This project is for a PHP script which downloads PDF pages from a newspaper website after logging in. Although the script is not complex at all, the project is specified in detail to avoid confusion. It should not take more than 1-2 hours for an experienced PHP developer. Please bid appropriately.
The script MUST:
1. Login using credentials valid on the website.
2. Navigate to the correct date (details below).
3. Access the main page, determine the total number of pages present , start from page number 1 or as specified.
4. Save the PDF file as [url removed, login to view] locally.
5. Track which date was successfully downloaded last (of which all pages were downloaded). If the process broke midway, it should continue at that point.
6. If user passes the date (eg: 20140305) and page number (eg: 62) as GET parameters, it should begin at that page number for that particular date, before moving onto the next date where it should start from the beginning. If no page number is specified, it should start at page number 1.
7. The script should download all PDF files of that date and then proceed to the next date. It should save the last fully successful date for which all files were downloaded on the disk.
8. The script should continue until it reaches the present date and not proceed beyond that.

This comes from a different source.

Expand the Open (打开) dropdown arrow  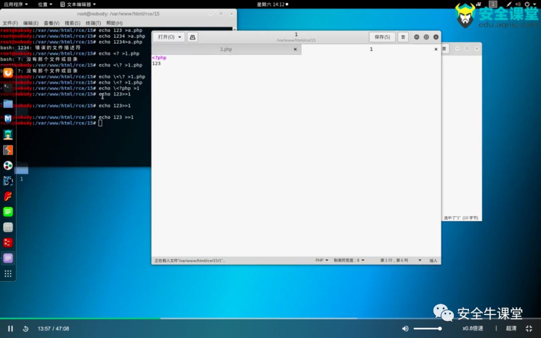[x=180, y=37]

9. The script should output information showing the status (what date is being processed, how many files total, current page being downloaded, etc.). It does not need to show current download progress.

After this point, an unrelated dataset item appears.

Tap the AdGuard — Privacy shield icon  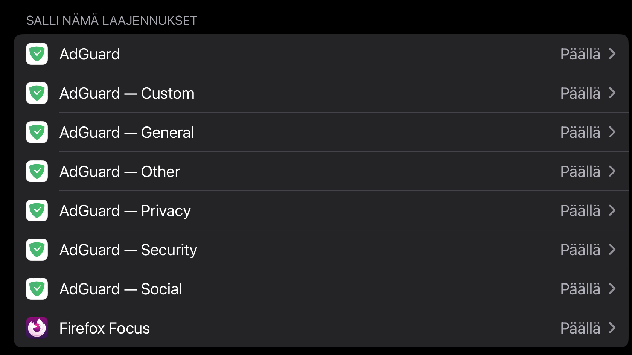tap(37, 210)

1. You do need to examine the website, so contact me privately and the website details will be provided for you to have a look around. Bidding without knowing the website name does not make sense.
2. This end product must be a PHP command line script that must work from a DOS/Windows environment. It can use wget for the actual downloading – that’s available on Windows as a binary.
3. If there are geo-IP restrictions present on the server, you may use a proxy service to test your code, but ultimately the code should work without a proxy on a machine / server present within India.
4. You will NOT be provided a machine / server, so please don’t ask for it. We can test your script on our server if you want to ensure that it will work at our end.
5. If the session times out or internet connection breaks, script should relogin and continue where it stopped last.
6. The script should not hammer the website and have provisions to slow down rate of access and rate of download as specifiable options.
7. The script should maintain the session as active while downloading, and take necessary steps to prevent being restricted by the server.
8. File permissions for execution and saving temporary files onto disk - some changes will be required based on whether the script is run on CentOS or DOS, so those instructions can be part of the setup steps.